High dose oxygen implantation at 200 keV into single-crystalline silicon wafers with a substrate temperature greater than 600.degree. C. followed by very-high-temperature annealing between 1,300.degree. C. and 1,350.degree. C. is now a well established technique for fabrication of SOI structures. These structures are ideal for making CMOS devices such as SRAMs for use in harsh radiation environments. For CMOS devices, the gate oxide, the isolation oxide, and the buried oxide are sensitive to radiation. Most of the investigations in the past have concentrated on the gate oxide and isolation or field oxides. The method of the present patent application is directed toward the electrical characteristics of the buried oxide.
Semiconductor fabricating companies typically obtain wafers from a separate supplier and then perform certain processes on these wafers to produce integrated circuits (IC's). SOI wafers received by a semiconductor fabricating company from their wafer supplier typically undergo certain tests as part of receiving inspection procedures. The specific test procedures are dependent on the particular application. However it is in the interest of the IC fabricator to reliably determine whether certain wafers are acceptable for their intended application with low cost receiving inspection tests where feasible.

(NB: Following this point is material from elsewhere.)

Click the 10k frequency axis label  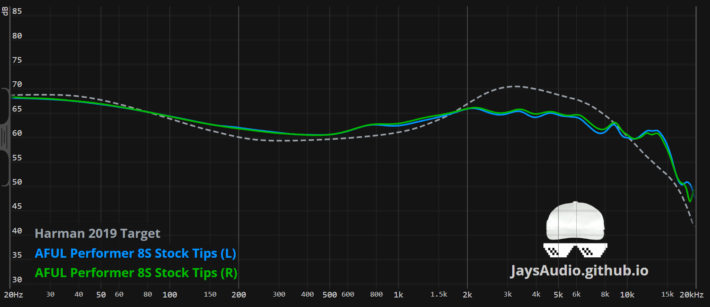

An example will illustrate the need for efficient receiving inspection. A supplier of radiation insensitive complimentary metal oxide semiconductors (CMOS) IC's will purchase, for example, SOI wafers that include a top silicon layer, a silicon dioxide layer and a silicon substrate. In the past little has been known about the intrinsic electrical characteristics of the buried oxide front interface, i.e., the back channel. To investigate the back channel radiation characteristics in the past it has been necessary to fabricate the CMOS test structures, that is go through the semiconductor processing steps including many masks, implanting processes and high temperature annealing cycles necessary to the IC fabrication. Often the implantation process causes damage to the buried oxide and causes a degrading of its intrinsic insensitivity to radiation.
Thus a need exists for a method for determining, using relatively low cost receiving inspection tests, whether the characteristics of the silicon dioxide layer are such that it will have the required insensitivity to radiation.